Amber Scorah was raised a Jehovah’s Witness and remained devout for much of her life until she became an adult and stopped believing in God. She realized she had been “wholly deceived by religion,” but after several years, she was done mourning the loss of faith. It was time to move on for good.
That’s not easy, especially when you’re a Witness, since it means saying goodbye to your family and friends as well. Her new memoir Leaving the Witness: Exiting a Religion and Finding a Life covers a lot of that part of her life.
But in an excerpt from the book, posted at the New York Times, Scorah writes about something more devastating. She had a son who died, unexpectedly and without explanation, at four months old.
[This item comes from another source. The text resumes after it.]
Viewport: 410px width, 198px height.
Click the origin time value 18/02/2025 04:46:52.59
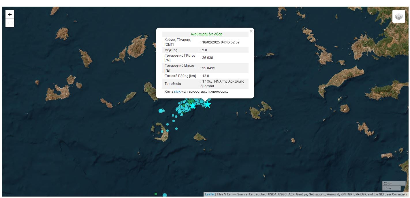(x=221, y=42)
Suddenly she had to deal with unspeakable grief without the safety net of religion.
Each word of hope or faith I read seemed absurd, like a fairy tale. The mothers of kidnapped children know in their bones when their child is somewhere, out there, alive. My bones knew that mine was not.
What I had not anticipated about the cost of losing my faith was that it would no longer be possible to deceive myself. I could no longer make a pact with any higher being. No hours of service could convince a God that I deserved to have this child again. Whatever I had done to deserve him once, I was not worthy of him twice.
I am not saying there is no God, but I am saying no God would do this to someone.
Any atheist who’s gone through a loss — certainly of a child — can relate. Trading false hope for reality has its down sides.
Incidentally, the website Grief Beyond Belief has a lot of resources for atheists who just lost a loved one. It began because a woman lost her infant son and went through a mourning process very similar to Scorah’s.
One thing that’s unique to Scorah’s story, though, is the Witness past. She says that some of those Witnesses who heard about her loss reached out to her even though she was an “apostate.” The conversations were short and awkward, partly because she knew what they were thinking.
I was keenly aware that they walked away certain that they would be the ones to hold my son after Judgment Day, because I would not be there. They would look after him and tell him about his tragic lost mother, who gave him up because she could no longer believe. I know this is what they think, because I would have thought the same.
Religion: It can provide you with comfort after losing a loved one… or it can make the process even more devastating. I’m grateful that Scorah is able to share her story since it will undoubtedly help others who find themselves in the worst moment of their lives.
Her memoir will come out on Tuesday.